Ve en önemlisi. Fenerbahçe’nin kalecisi yok. Altay’la Fenerbahçe şampiyon olamaz demekten bıktım, iyi bir yatırım fikriydi bir zamanlar ama tutmadı, gelişmedi, gereksiz yere sahip çıkıldı. Fenerbahçe koskoca bir kulüp, hedefleri olan bir kulüp, İdmanyurdu falan değil, kaleciyle kumar oynama lüksün yok, senin yedek kalecin bile tecrübeli olmalı. Meksika Milli takımı turnuvaya 3 kaleci ile geldi, biri 35, diğeri 37, öteki de 40 yaşında. Meksika’lı 25 yaşında bir tane kaleci yok mu, oynamasa da tecrübe kazansın, bi Dünya Kupası görsün? Var elbette ama kumar oynamaya ne gerek var? Genç kaleciyi alırsın ama bir yere kiraya verirsin, beğenirsen yedek kaleci olarak hazırlasın yavaş yavaş, Altay’la hiç bir zaman olmaz bu iş, olmayacak da. Refleksi iyi kaleci ile iyi kaleci arasında fark var. Yetenekli futbolcu ile iyi futbolcu arasında da fark var, mesela İrfancan Kahveci sadece yetenekli oyuncu. İyi takım ile kaliteli takım arasında da fark var, Fenerbahçe kaliteli bir takım değil, işin özeti de bu.
Şu takımın bir tane yıldızı var, o da Jesus diye-diye dilimde tüy bitti. Şu takımda kimin formasını alırsın? Ferdi ve Crespo hariç taraftarın üzerinde uzlaştığı kaç oyuncu var? Bence yok. Szalai bile desen taraftarın yarısı oynasın der, yarısı satılsın der. Fenerbahçe’nin kadro kalitesi bu kadar işte, kimse kendini kandırmasın. Az ve öz transfer yapman lazım, halen daha bir tane kanat forvet, bir tane santrfor, bir tane kaleci şart ve hatta bir tane de 10 numara ama bakmayacaksın maaşına, bakmayacaksın yaşına, alıp geleceksin ama Ali Koç almaz ve alamaz ve durum da böyle olunca Fenerbahçe Ali Koç’tan kurtulamadığı müddetçe şampiyonluk falan da göremez, elinde malzeme yoksa Jesus’u geç Klopp’u getirsen nafile.
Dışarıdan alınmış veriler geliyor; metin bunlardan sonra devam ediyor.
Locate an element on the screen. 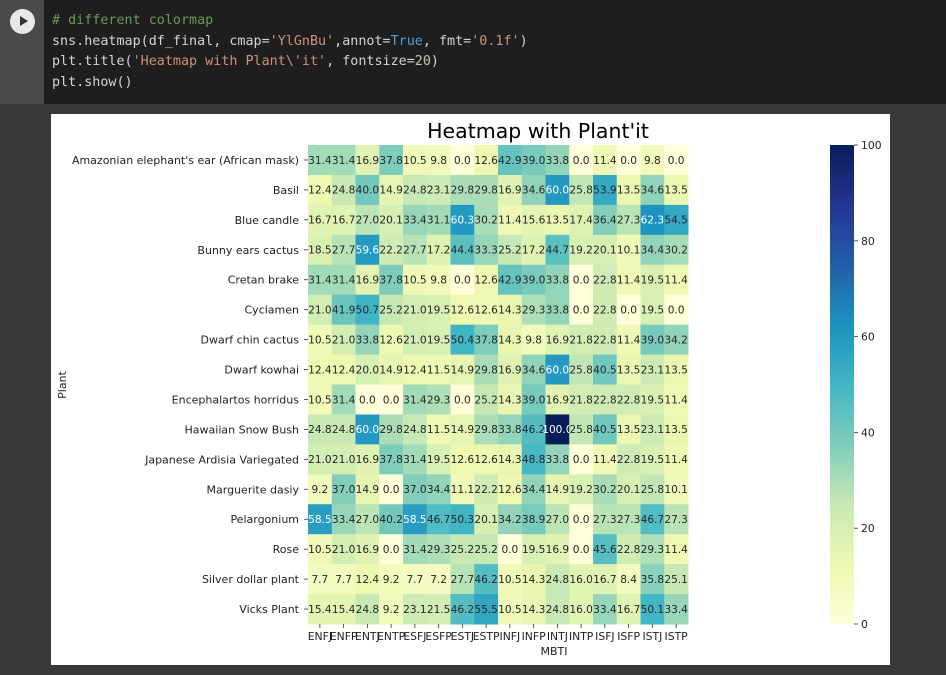  y-tick-label: Japanese Ardisia Variegated is located at coordinates (222, 460).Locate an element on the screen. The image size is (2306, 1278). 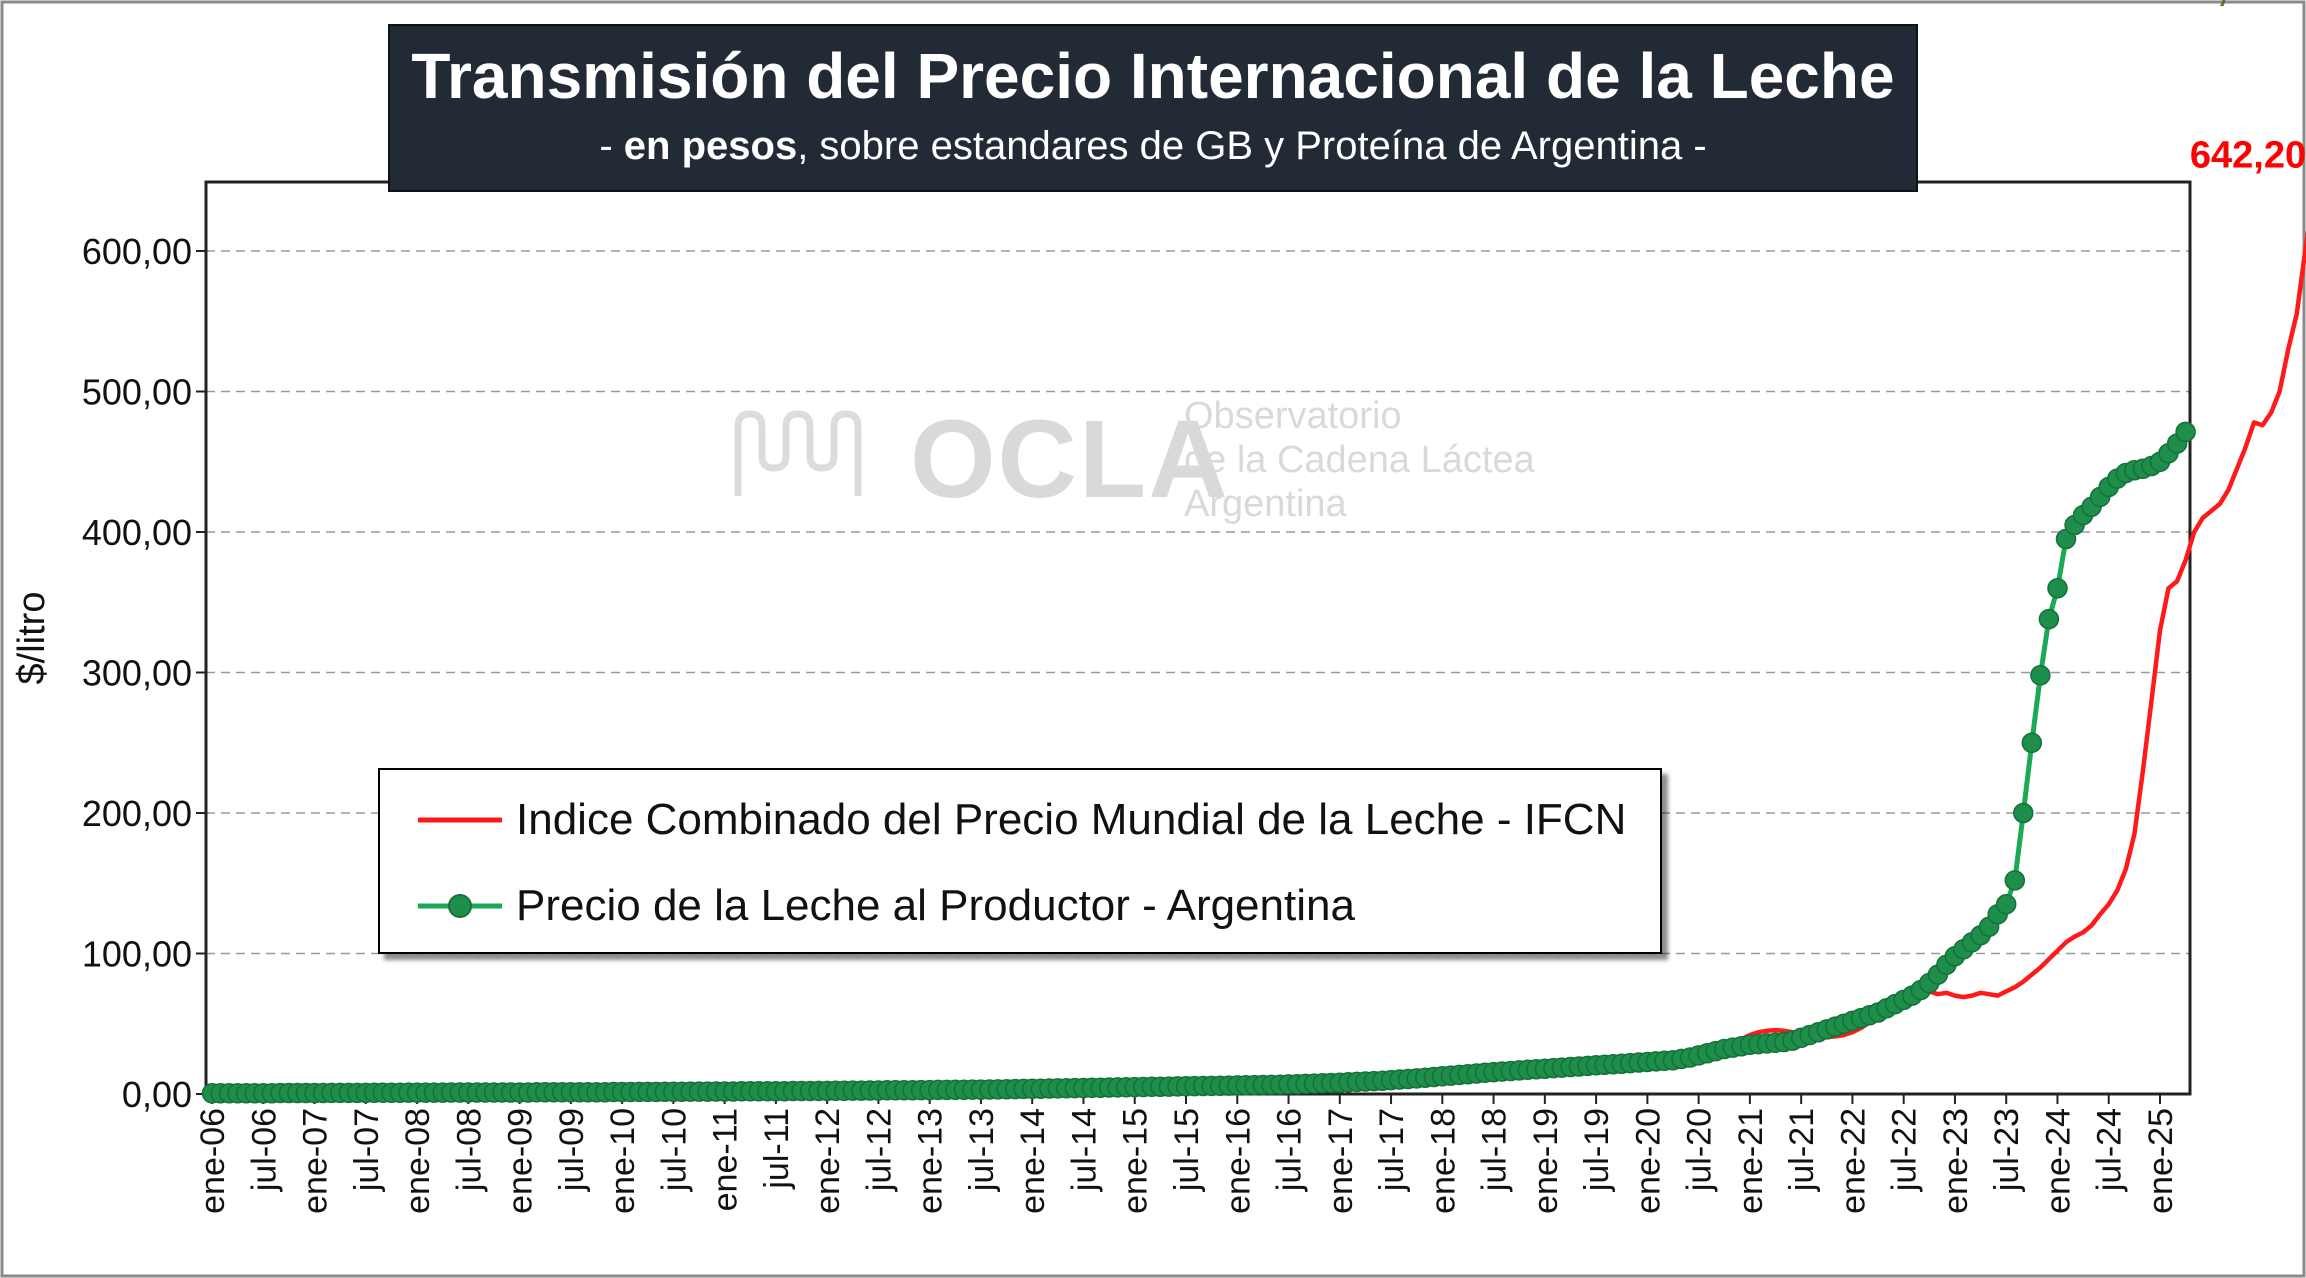
x-tick-label: ene-17 is located at coordinates (1341, 1161).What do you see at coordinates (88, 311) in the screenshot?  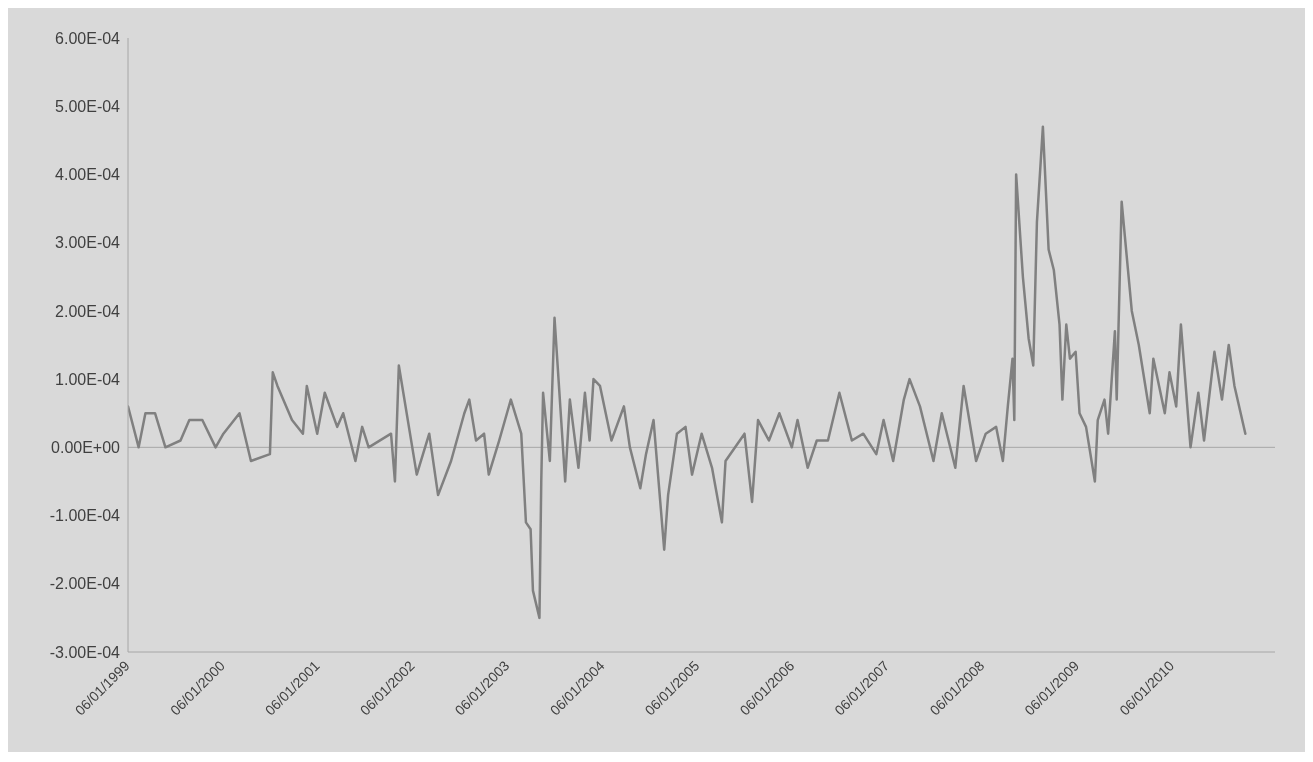 I see `y-tick-label: 2.00E-04` at bounding box center [88, 311].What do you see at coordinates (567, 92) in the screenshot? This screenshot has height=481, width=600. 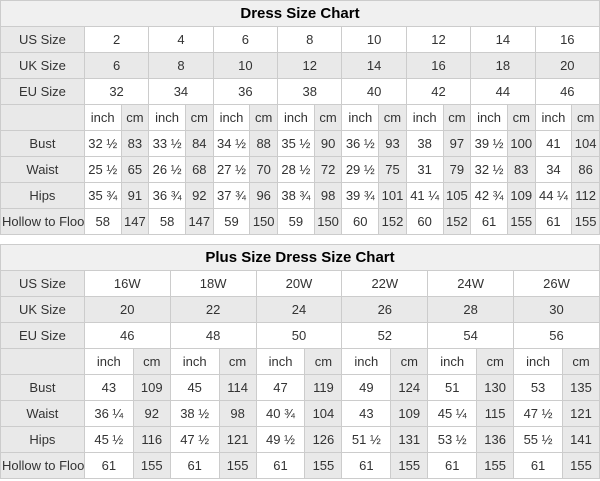 I see `size-value-cell: 46` at bounding box center [567, 92].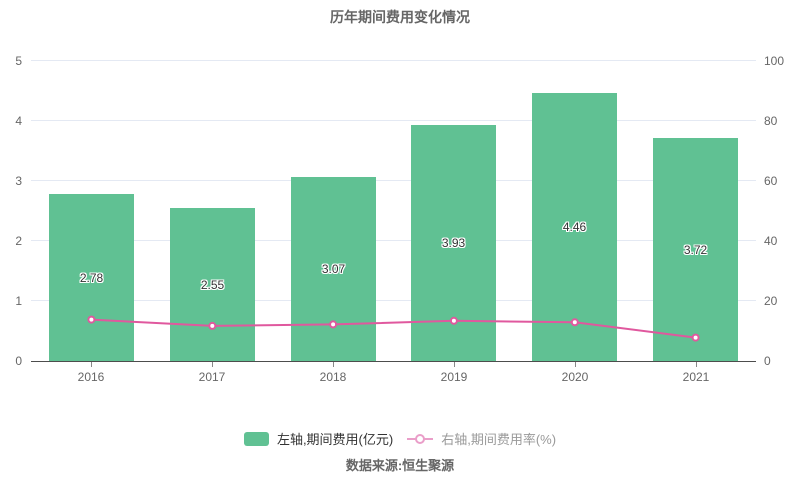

Şampiyonluk tamamen kaçmış değil, Fenerbahçe’nin şampiyonluğu ne kadar isteyip istemediği önemli, Drogba-Sneijder paket yapıp ben şampiyonluk istiyorum diyebiliyorsan şampiyon olursun ama sen hala Samet’le vs ile uğraşıyorsan bir 10 sene daha bu iş olmaz.